Failure in cementation can be related to a gradual loss of retention and is exacerbated by the polymerization shrinkage of cementing agents [15], and this may influence the complete filling of the canal. In this study, All Cem Core presented lower values in the flow test, which may influence the fulfillment of the root canal. Despite the lower values, flow results are in accordance with ISO 6876 [13], and it is thus expected that this reduction will not impair the material’s function as a post-cementation agent. To avoid incomplete filling and minimize the inclusion of air bubbles, the cements were inserted into the post space using a syringe for push-out specimen preparation. These problems in cementation are associated with decreasing bond strength and, consequently, predisposing posts for dislodgment [32, 33]. Some studies have also reported that the reduction of bond strength from the cervical to the apical root third can be attributed to differences in root deep dentin, apical sclerosis, higher cavity configuration factor, the difficulty of visualization, and access to the apical part of the root canal as well as restricted flow of the resin core materials [2, 33]. Also, some factors related to the endodontic treatment can influence bond strength. The root canals were not endodontically treated before the post space preparation, and this can be a limitation for the present study.
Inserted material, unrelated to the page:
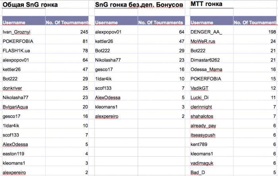The width and height of the screenshot is (278, 176).
Task: Click the clerinnight cell
Action: pos(203,107)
Remnants of sealers, eugenol, gutta-percha, and other intracanal medicine might interfere in the adhesive process, thus reducing bond strength [24]. Eugenol-based sealer reduces the immediate push-out bond strength of fiber posts luted to root canal with resin cement, regardless of the type of adhesive system or resin cement used [34]. Values for bond strength in the push-out test showed adequate results, and Allcem Core and Rebilda DC showed results comparable to the cementation control RelyX ARC.

Conclusion

The dual functional cements (Allcem Core and Rebilda DC) possessed similar physical and mechanical properties of luting resin cement (RelyX ARC) and Core Buildup composite resin (GrandioSo). Hence, they could be used for one-stage post and core buildup restorations.